Synthetic cathinones, also known as “bath salts,” cause psychoactive effects similar to amphetamine and cocaine, including euphoria and increased energy. Certain synthetic cathinones, however, cause more pronounced side effects, such as delirium and increased heart rate. While researchers understand that synthetic cathinones, amphetamines and cocaine work predominantly by binding to proteins that lead to increased dopamine and norepinephrine, scientists have yet to understand how some synthetic cathinones cause more pronounced adverse effects.
One research team in Mercer’s College of Pharmacy recently discovered other targets that certain synthetic cathinones bind to, and this activity might explain their unique adverse effects. Dr. Clinton Canal, assistant professor of pharmaceutical sciences, and Ph.D. candidate Yiming Chen examined the interaction between synthetic cathinones and muscarinic acetylcholine receptors, an important class of proteins that regulate cognition, memory, and heart rate. They found that some synthetic cathinones blocked two types of muscarinic acetylcholine receptors, called M1 and M2 receptors, commonly found in the autonomic and central nervous systems. This finding provides a possible explanation for the adverse psychological and cardiovascular effects caused when synthetic cathinones enter the body.

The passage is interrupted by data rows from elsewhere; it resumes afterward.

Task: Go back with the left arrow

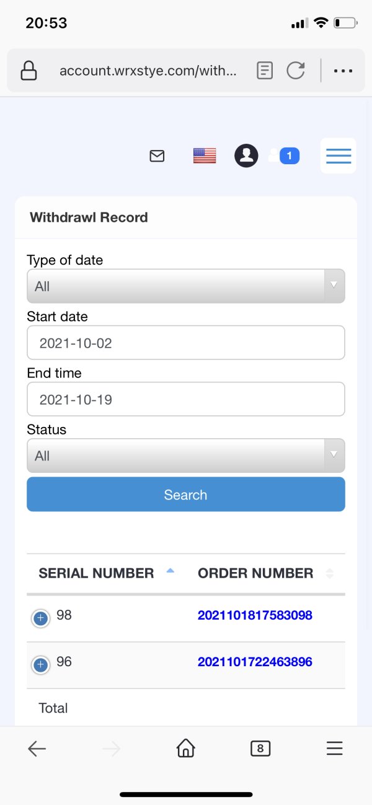Action: [37, 749]
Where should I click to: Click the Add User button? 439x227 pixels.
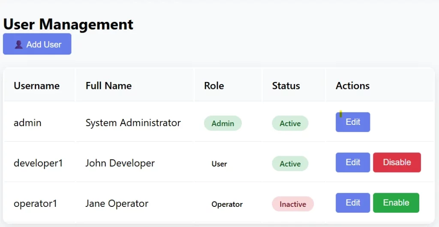pyautogui.click(x=37, y=44)
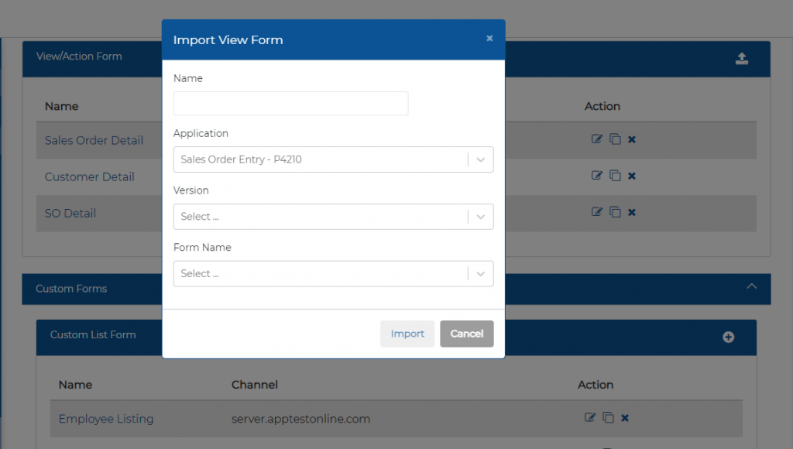Viewport: 793px width, 449px height.
Task: Edit the Sales Order Detail row
Action: tap(596, 139)
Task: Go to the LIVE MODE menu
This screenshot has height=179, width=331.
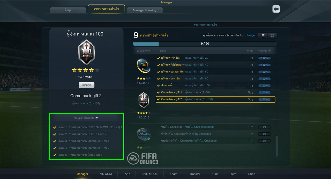Action: click(x=149, y=174)
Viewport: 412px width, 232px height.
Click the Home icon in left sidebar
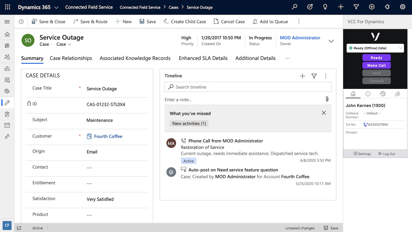(x=7, y=34)
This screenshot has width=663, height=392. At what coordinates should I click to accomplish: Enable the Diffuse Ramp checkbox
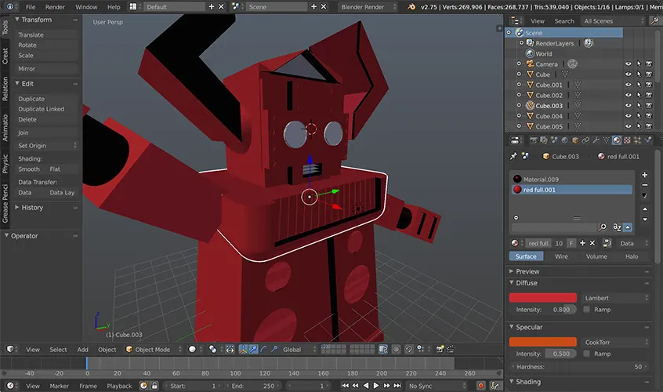pos(587,310)
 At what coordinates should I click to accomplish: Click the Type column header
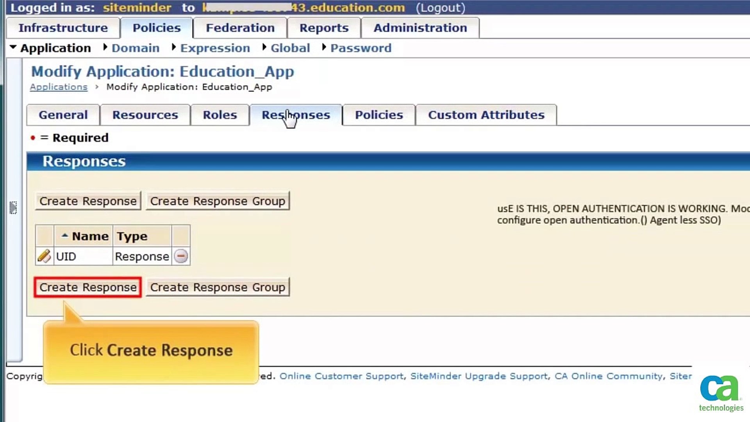[x=132, y=236]
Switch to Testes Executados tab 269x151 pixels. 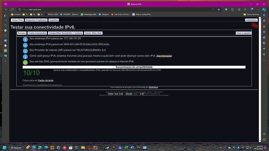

The study was rated on F1000 Prime, where thousands of experts across the world connect and highlight important emerging research, as “exceptional” and an “interesting hypothesis.”
The paper, “Structure–Activity Relationship Study of Psychostimulant Synthetic Cathinones Reveals Nanomolar Antagonist Potency of α-Pyrrolidinohexiophenone at Human Muscarinic M2 Receptors” was published in February in ACS Chemical Neuroscience.